# FOWLR Conversion



## CamH (Jan 5, 2014)

Happy Holidays everyone!

I currently have a 90gal freshwater and I want to make the change to a FOWLR. I current equipment (excluding Co2) is:
Eheim Ultra G160
Hydor inline heater
Turbotwist x3 UV filter (Maxi 400 for flow)
Maxi 600 powerhead
2x T5-HO Dual lamp (will change out rosette for blue light)
Coral life programmable power bar (day & night setting)

Looking into buying the AquaC Remoras Pro protein skimmer with prefilter and drain. Any opinions on this skimmer? I was also wondering if I should still run my Eheim? Been reading conflicting posts on other sites. 

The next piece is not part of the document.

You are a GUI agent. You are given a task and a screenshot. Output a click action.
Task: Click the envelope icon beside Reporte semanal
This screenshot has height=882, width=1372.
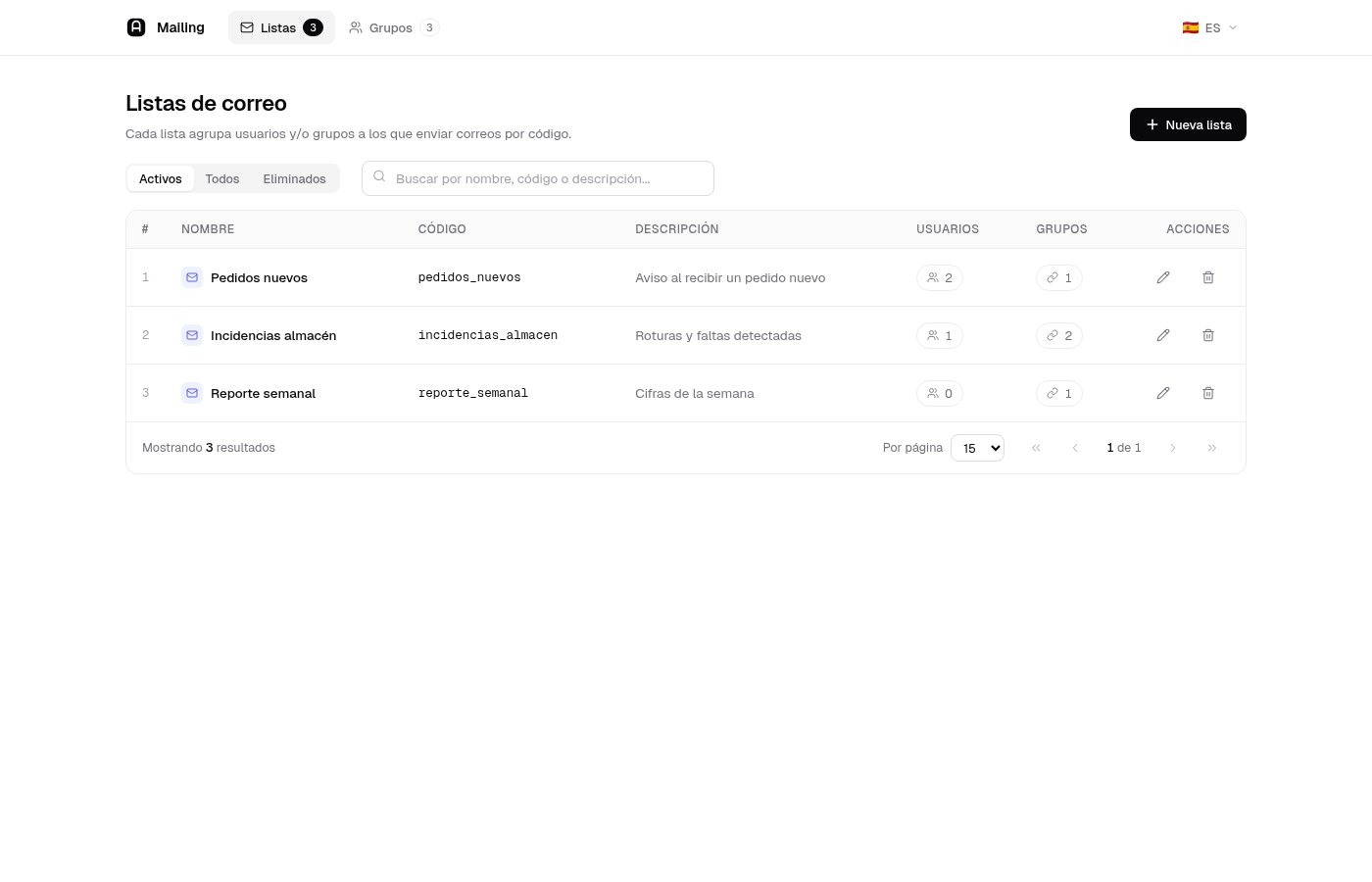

I don't want to do a sump as I've been warned that the drilling for my tank may crack it and my current stand can't accomodate one.
Am I missing anything? Any advice?


----------



## Crayon (Apr 13, 2014)

We ran a 75 gallon FOWLR tank for a couple years with nothing more than what you have, with some variations. However you are walking a thin line with the dark side.......so welcome!
Can't comment on the skimmer..........


----------



## CamH (Jan 5, 2014)

Crayon said:


> However you are walking a thin line with the dark side.......so welcome!


I've been warned that saltwater is an addiction! I shall embrace the dark side!


----------



## mmatt (Feb 12, 2012)

CamH said:


> I've been warned that saltwater is an addiction! I shall embrace the dark side!


It is. HONESTLY!! Saltwater or Herion.....take your pick.


----------



## zoapaly (Jul 10, 2013)

mmatt said:


> It is. HONESTLY!! Saltwater or Herion.....take your pick.


Heroin my picked , Salt is my pain :


----------